**Your objective:** Update the lines that follow so that every occurrence of "GUI agent" reads "interface agent", and give them again with nothing else changed.

--- Start of Task input ---

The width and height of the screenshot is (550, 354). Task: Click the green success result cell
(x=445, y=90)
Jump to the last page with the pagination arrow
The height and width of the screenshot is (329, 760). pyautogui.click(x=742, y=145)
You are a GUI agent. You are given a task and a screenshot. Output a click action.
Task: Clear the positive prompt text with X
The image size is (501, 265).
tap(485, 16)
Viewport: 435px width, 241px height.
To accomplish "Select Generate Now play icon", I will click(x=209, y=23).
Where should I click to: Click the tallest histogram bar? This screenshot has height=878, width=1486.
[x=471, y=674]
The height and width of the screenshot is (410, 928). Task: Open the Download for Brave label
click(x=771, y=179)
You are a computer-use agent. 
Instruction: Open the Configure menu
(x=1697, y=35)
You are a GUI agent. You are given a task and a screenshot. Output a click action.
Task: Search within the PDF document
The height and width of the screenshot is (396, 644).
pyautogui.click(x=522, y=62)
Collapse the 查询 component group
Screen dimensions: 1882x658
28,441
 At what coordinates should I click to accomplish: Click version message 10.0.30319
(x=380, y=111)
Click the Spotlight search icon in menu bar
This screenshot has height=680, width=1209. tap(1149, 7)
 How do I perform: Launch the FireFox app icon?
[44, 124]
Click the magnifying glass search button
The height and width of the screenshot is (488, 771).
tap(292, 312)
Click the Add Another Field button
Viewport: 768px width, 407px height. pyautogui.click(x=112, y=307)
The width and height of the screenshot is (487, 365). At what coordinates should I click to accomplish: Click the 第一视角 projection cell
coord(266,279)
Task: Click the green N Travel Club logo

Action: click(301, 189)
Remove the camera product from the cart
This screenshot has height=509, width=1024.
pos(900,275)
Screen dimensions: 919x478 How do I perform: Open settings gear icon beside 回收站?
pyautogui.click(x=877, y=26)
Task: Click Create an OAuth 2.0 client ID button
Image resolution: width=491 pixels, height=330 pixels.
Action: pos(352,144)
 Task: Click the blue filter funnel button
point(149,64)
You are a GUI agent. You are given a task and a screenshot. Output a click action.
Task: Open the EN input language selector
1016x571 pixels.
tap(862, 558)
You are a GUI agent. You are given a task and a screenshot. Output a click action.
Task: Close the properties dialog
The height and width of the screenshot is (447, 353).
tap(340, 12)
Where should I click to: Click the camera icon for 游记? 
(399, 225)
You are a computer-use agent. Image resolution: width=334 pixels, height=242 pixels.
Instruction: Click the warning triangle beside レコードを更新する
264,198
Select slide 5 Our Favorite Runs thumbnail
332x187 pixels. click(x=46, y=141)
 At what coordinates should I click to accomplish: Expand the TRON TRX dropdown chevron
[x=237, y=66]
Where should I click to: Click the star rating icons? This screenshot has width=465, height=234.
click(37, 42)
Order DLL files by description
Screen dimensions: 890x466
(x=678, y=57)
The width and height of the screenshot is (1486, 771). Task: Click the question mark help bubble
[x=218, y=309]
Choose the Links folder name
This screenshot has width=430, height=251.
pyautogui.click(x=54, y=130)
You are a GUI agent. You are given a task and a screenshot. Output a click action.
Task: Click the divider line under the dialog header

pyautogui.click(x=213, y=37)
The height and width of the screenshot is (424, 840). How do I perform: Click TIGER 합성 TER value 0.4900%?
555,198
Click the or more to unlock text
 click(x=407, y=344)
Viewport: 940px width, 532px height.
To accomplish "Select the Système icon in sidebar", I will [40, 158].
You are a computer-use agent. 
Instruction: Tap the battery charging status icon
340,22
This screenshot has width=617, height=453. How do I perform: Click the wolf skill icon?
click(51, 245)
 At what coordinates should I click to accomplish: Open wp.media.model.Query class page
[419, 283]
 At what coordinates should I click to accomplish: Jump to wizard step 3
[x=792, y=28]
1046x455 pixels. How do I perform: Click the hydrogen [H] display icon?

--- End of Task input ---

**Solution below:**
The width and height of the screenshot is (550, 354). Task: Click the green success result cell
(x=445, y=90)
Jump to the last page with the pagination arrow
The height and width of the screenshot is (329, 760). pyautogui.click(x=742, y=145)
You are a interface agent. You are given a task and a screenshot. Output a click action.
Task: Clear the positive prompt text with X
The image size is (501, 265).
tap(485, 16)
Viewport: 435px width, 241px height.
To accomplish "Select Generate Now play icon", I will click(x=209, y=23).
Where should I click to: Click the tallest histogram bar? This screenshot has height=878, width=1486.
[x=471, y=674]
The height and width of the screenshot is (410, 928). Task: Open the Download for Brave label
click(x=771, y=179)
You are a computer-use agent. 
Instruction: Open the Configure menu
(x=1697, y=35)
You are a interface agent. You are given a task and a screenshot. Output a click action.
Task: Search within the PDF document
The height and width of the screenshot is (396, 644).
pyautogui.click(x=522, y=62)
Collapse the 查询 component group
Screen dimensions: 1882x658
28,441
 At what coordinates should I click to accomplish: Click version message 10.0.30319
(x=380, y=111)
Click the Spotlight search icon in menu bar
This screenshot has height=680, width=1209. tap(1149, 7)
 How do I perform: Launch the FireFox app icon?
[44, 124]
Click the magnifying glass search button
The height and width of the screenshot is (488, 771).
tap(292, 312)
Click the Add Another Field button
Viewport: 768px width, 407px height. pyautogui.click(x=112, y=307)
The width and height of the screenshot is (487, 365). At what coordinates should I click to accomplish: Click the 第一视角 projection cell
coord(266,279)
Task: Click the green N Travel Club logo

Action: click(301, 189)
Remove the camera product from the cart
This screenshot has height=509, width=1024.
pos(900,275)
Screen dimensions: 919x478 How do I perform: Open settings gear icon beside 回收站?
pyautogui.click(x=877, y=26)
Task: Click Create an OAuth 2.0 client ID button
Image resolution: width=491 pixels, height=330 pixels.
Action: pos(352,144)
 Task: Click the blue filter funnel button
point(149,64)
You are a interface agent. You are given a task and a screenshot. Output a click action.
Task: Open the EN input language selector
1016x571 pixels.
tap(862, 558)
You are a interface agent. You are given a task and a screenshot. Output a click action.
Task: Close the properties dialog
The height and width of the screenshot is (447, 353).
tap(340, 12)
Where should I click to: Click the camera icon for 游记? 
(399, 225)
You are a computer-use agent. Image resolution: width=334 pixels, height=242 pixels.
Instruction: Click the warning triangle beside レコードを更新する
264,198
Select slide 5 Our Favorite Runs thumbnail
332x187 pixels. click(x=46, y=141)
 At what coordinates should I click to accomplish: Expand the TRON TRX dropdown chevron
[x=237, y=66]
Where should I click to: Click the star rating icons? This screenshot has width=465, height=234.
click(37, 42)
Order DLL files by description
Screen dimensions: 890x466
(x=678, y=57)
The width and height of the screenshot is (1486, 771). Task: Click the question mark help bubble
[x=218, y=309]
Choose the Links folder name
This screenshot has width=430, height=251.
pyautogui.click(x=54, y=130)
You are a interface agent. You are given a task and a screenshot. Output a click action.
Task: Click the divider line under the dialog header

pyautogui.click(x=213, y=37)
The height and width of the screenshot is (424, 840). How do I perform: Click TIGER 합성 TER value 0.4900%?
555,198
Click the or more to unlock text
 click(x=407, y=344)
Viewport: 940px width, 532px height.
To accomplish "Select the Système icon in sidebar", I will [40, 158].
You are a computer-use agent. 
Instruction: Tap the battery charging status icon
340,22
This screenshot has width=617, height=453. How do I perform: Click the wolf skill icon?
click(51, 245)
 At what coordinates should I click to accomplish: Open wp.media.model.Query class page
[419, 283]
 At what coordinates should I click to accomplish: Jump to wizard step 3
[x=792, y=28]
1046x455 pixels. How do I perform: Click the hydrogen [H] display icon?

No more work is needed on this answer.